§ **Auszug zum Lesen**:

┄┄┄┄┄┄┄┄┄┄┄┄┄┄┄┄┄┄┄┄

Nach einer großflächigen Renovierung seines Kultrestaurants The French Laundry, führt Thomas Keller weiterhin die Evergreen-Revolution an. Im sechsten Teil der von Miele präsentierten Serie „Best and Beyond“ treffen wir den ultimativen Mentor amerikanischer Gastronomie.

An einem Montagmorgen erinnert der grasbedeckte Innenhof von The French Laundry an einen friedlichen Klostergarten. Eine Frau, die frische Blumen hineinträgt, um den Esssaal neu zu dekorieren, ist die einzige Erinnerung an den Vorabend; an die sabrierte Flasche 2006er Dom Perignon, die Lachshörnchen in Edelstahlhaltern und die 85 Gäste – ausverkauft, wie immer –, die sich an ihren Tischen für neun köstliche Gänge einfanden. 

Der Chefkoch, Thomas Keller, setzt sich vor die Fensterwand, die seine neue Küche umgibt, das Herzstück der 10-Mio.-$-Renovierung des French Laundry, während drinnen ein Dutzend Köche mit der Vorbereitung für das Abendessen beginnen, wenn die Vorstellung wieder von vorne beginnt, so wie bereits seit 23 Jahren.

„Der Louvre war die Inspiration“, sagt Keller und gestikuliert zur Küche mit ihrer wogenden weißen Decke, die an eine ausgebreitete Tischdecke erinnern soll, und zu anderen kürzlich renovierten Elementen. Kellers gemütliches Restaurant im Napa Valley besteht nun aus dem 1900er-Originalsteinhaus, einer modernistischen Anlage aus dunklem Holz mit privatem Esssaal und einem riesigen Weinkeller für bis zu 16.000 Flaschen. Des Weiteren gehören ein sanfter Landschaftsbau und geothermale sowie Solarenergiesysteme dazu. 

„Der Louvre ist eine historische Stätte“, fährt Keller fort, „genauso wie das French Laundry. Doch I.M. Pei hat mit der Glaspyramide die ganze Dynamik des Louvre auf den Kopf gestellt. Dieser Kontrast zwischen historisch und zeitgenössisch war etwas, das ich mir hier auch gewünscht habe.“

“The Louvre was the inspiration”

Ein empfindliches Gleichgewicht

Keller ist ein wahrer Meister dieses empfindlichen Gleichgewichts zwischen klassisch und modern, französisch und amerikanisch, elegant und frech. In der Ära von Pop-up-Restaurants und eiliger, grober Veränderung hat er sich wohltuend gleichbleibenden Erfahrungen verschrieben mit gepressten Leinentischdecken, feinstem Geschirr und bewährten Gerichten, wie Austern und Perlen sowie in Butter pochiertem Hummer.

┄┄┄┄┄┄┄┄┄┄┄┄┄┄┄┄┄┄┄┄

§ **Bereitgestellte Daten**:
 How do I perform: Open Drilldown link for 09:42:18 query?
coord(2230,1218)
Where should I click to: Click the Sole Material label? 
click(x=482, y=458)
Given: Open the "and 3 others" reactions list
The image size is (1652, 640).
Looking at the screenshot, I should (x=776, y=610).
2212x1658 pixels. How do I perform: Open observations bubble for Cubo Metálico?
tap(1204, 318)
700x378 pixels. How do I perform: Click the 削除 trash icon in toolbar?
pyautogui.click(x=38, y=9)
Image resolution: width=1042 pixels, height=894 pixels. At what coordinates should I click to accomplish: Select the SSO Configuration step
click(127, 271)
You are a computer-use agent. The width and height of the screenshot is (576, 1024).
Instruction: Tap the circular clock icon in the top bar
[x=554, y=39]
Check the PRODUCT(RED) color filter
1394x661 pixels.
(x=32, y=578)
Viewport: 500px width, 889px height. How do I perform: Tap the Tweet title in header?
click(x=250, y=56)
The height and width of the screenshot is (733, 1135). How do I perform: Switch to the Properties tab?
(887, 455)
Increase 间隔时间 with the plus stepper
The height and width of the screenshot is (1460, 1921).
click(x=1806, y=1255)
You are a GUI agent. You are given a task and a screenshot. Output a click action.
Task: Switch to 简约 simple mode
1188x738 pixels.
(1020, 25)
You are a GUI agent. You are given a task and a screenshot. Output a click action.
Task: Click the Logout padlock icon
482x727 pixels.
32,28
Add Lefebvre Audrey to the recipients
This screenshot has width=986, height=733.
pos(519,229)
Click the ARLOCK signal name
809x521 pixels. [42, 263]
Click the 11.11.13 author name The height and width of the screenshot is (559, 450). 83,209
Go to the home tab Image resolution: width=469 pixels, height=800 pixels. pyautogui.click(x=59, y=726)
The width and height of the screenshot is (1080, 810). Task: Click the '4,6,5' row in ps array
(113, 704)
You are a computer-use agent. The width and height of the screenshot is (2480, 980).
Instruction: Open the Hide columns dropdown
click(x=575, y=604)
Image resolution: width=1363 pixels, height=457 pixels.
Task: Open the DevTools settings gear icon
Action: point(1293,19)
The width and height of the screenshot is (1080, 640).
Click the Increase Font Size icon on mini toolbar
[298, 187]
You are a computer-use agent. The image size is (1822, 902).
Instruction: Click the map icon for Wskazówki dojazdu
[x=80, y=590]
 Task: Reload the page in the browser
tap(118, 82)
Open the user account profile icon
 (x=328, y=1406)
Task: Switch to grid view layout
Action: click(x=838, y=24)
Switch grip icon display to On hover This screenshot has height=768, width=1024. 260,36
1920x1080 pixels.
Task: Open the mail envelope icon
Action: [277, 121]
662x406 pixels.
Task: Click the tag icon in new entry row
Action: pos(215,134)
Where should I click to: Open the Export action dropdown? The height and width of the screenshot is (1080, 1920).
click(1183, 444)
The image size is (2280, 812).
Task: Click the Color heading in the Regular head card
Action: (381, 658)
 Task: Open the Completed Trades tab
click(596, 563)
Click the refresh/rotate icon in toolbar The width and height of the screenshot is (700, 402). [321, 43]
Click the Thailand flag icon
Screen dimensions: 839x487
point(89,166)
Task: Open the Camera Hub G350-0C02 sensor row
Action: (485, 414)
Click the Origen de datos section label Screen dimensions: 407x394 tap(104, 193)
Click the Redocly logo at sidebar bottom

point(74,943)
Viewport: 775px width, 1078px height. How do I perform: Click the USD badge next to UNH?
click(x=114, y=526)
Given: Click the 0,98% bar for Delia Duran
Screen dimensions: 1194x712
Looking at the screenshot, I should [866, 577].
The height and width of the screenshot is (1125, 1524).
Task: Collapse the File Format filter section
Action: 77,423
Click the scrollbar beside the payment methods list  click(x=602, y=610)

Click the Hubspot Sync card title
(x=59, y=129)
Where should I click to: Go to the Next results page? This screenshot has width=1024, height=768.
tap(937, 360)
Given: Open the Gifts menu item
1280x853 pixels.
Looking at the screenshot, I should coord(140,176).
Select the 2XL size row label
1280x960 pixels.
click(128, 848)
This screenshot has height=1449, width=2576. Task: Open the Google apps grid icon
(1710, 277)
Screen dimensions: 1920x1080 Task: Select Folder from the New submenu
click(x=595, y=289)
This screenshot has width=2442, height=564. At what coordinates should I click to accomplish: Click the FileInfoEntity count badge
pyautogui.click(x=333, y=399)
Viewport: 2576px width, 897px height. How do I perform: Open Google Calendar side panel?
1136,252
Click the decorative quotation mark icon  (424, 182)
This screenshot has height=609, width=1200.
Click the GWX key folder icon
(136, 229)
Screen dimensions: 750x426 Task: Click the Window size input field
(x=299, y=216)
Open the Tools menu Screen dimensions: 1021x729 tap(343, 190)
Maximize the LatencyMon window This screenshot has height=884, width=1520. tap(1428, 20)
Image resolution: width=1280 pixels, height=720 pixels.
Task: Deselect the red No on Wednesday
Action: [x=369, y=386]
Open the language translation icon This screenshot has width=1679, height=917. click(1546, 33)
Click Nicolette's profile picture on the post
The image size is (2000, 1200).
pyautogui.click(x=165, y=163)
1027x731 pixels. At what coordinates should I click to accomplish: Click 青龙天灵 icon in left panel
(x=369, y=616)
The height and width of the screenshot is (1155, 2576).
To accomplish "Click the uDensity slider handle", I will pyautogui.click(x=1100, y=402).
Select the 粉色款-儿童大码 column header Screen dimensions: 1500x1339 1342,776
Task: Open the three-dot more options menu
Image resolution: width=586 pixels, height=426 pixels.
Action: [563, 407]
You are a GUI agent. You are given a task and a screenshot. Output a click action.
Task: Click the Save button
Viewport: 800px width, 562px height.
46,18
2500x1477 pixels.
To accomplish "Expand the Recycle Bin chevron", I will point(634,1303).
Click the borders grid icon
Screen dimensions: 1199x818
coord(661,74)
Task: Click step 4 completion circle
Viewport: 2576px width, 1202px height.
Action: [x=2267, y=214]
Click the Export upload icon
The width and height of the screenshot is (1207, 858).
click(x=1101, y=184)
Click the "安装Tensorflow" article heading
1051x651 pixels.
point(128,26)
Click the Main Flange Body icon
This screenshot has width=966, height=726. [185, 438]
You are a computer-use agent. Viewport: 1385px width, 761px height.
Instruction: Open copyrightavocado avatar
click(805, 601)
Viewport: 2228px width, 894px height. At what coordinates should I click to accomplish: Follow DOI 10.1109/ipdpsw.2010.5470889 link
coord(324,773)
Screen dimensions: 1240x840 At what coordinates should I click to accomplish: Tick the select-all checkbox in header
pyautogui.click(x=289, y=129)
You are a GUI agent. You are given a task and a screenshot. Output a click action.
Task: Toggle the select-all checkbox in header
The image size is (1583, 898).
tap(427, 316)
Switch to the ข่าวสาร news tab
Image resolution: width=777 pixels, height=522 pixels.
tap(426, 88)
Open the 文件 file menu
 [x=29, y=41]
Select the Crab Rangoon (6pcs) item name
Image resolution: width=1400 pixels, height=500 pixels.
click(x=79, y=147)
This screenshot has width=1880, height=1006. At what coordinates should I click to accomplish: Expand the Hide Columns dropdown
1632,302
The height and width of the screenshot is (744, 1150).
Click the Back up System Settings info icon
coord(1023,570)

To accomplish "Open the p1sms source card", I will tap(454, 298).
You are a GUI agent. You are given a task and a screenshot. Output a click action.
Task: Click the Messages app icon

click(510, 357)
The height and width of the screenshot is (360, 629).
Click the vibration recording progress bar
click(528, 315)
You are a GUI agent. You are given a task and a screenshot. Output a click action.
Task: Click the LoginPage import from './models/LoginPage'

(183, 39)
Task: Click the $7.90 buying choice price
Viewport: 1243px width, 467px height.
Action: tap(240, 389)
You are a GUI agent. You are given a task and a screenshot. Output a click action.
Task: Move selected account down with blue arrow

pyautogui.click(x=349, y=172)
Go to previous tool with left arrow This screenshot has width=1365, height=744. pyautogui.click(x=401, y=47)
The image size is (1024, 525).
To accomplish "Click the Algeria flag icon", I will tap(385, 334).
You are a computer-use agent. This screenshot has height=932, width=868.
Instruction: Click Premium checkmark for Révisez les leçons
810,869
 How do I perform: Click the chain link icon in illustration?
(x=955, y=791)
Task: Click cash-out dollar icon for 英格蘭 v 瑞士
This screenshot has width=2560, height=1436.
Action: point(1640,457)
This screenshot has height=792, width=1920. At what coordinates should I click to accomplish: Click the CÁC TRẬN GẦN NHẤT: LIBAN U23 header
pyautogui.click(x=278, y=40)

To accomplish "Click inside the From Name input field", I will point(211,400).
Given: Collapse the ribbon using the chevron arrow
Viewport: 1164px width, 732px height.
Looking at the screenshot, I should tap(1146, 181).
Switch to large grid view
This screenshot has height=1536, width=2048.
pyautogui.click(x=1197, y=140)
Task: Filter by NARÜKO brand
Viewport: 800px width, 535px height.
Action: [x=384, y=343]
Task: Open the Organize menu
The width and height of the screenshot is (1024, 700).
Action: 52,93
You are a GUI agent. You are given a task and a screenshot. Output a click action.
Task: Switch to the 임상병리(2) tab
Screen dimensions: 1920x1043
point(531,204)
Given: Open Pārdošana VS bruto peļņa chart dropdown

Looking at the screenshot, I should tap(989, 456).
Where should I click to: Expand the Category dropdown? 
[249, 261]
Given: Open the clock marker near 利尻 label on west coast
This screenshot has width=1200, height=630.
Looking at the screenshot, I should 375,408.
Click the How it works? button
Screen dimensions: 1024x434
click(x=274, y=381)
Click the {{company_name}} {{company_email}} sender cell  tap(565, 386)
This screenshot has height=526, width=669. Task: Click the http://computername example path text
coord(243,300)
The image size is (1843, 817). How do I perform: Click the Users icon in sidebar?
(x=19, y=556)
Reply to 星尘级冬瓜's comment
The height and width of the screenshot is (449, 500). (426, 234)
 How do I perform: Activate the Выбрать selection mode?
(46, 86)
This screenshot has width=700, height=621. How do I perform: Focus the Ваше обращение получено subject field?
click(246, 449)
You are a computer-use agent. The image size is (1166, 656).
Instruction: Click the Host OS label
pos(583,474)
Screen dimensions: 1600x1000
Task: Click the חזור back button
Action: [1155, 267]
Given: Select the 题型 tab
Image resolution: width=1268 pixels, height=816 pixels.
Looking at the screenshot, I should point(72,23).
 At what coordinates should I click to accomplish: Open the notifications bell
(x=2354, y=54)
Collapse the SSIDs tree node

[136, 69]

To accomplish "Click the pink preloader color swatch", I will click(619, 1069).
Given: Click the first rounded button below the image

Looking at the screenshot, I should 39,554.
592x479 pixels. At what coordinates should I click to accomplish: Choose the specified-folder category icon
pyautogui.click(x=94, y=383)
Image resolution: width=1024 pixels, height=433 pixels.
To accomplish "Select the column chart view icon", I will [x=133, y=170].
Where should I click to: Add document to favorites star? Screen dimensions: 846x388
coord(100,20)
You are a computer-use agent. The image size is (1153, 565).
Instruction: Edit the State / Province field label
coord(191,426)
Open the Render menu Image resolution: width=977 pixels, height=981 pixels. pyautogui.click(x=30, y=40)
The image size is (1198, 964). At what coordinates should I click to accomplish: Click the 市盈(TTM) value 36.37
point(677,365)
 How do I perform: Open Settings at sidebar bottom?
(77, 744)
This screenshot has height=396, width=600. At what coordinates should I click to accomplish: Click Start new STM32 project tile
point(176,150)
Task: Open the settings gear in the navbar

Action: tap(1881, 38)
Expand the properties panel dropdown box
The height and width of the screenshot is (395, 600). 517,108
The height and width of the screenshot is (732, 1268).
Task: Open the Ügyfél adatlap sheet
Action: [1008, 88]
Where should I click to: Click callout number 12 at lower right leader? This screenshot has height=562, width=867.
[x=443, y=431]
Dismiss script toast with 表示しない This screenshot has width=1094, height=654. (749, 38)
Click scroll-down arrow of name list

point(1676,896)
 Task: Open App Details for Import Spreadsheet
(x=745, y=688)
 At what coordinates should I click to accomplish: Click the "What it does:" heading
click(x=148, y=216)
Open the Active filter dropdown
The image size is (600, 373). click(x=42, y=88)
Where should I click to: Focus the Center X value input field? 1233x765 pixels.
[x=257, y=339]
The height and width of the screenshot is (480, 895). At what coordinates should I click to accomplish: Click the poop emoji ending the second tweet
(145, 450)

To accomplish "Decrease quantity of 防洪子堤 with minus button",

┄┄┄┄┄┄┄┄┄┄┄┄┄┄┄┄┄┄┄┄

§ **Ziel der Übung**:
Führen Sie den Artikel über Thomas Keller und sein Restaurant The French Laundry im Anschluss an dessen letzten Satz fort.

§ **Ergebnis der Übung**:
Doch ein bestimmtes Rezept beschreibt Kellers Ansatz wie kein anderes. Schon seit den Anfängen des French Laundry wird jeder Gast mit einem einzelnen himmlischen Amuse-Bouche begrüßt: ein kleines Hörnchen gefüllt mit einer Kugel kühlem Lachstatar, einem Hauch von Crème fraîche und etwas keckem Schnittlauch. Dieser wirklich verführerische Happen ist jedoch so viel mehr als nur das für Keller: es ist eine perfekte Eröffnungsstrategie, die Stress abbaut und den Ton für den kommenden luxuriösen Abend angibt. „Es ist eine Möglichkeit, einen Ruhepol zu setzen“, erklärt Keller. „Es gibt keinen Teller oder Besteck. Es ist ein Eishörnchen, zwei Bissen und schon ist es weg. Die Gäste haben eine Serviette, sie tupfen sich den Mund ab, trinken einen Schluck Champagner und gehen in dem wunderbaren, vollendeten Erlebnis auf.“ 

Über die Jahre hinweg hat sich das Hörnchen fast unmerklich weiterentwickelt. „Entwickelt“ ist hier das Schlagwort, denn für Keller geht Entwicklung meist durchdacht und subtil vonstatten. „Viele Gäste kommen ins Restaurant, weil sie wissen, was sie erwarten können. Für alles gibt es Bezugspunkte“, sagt er.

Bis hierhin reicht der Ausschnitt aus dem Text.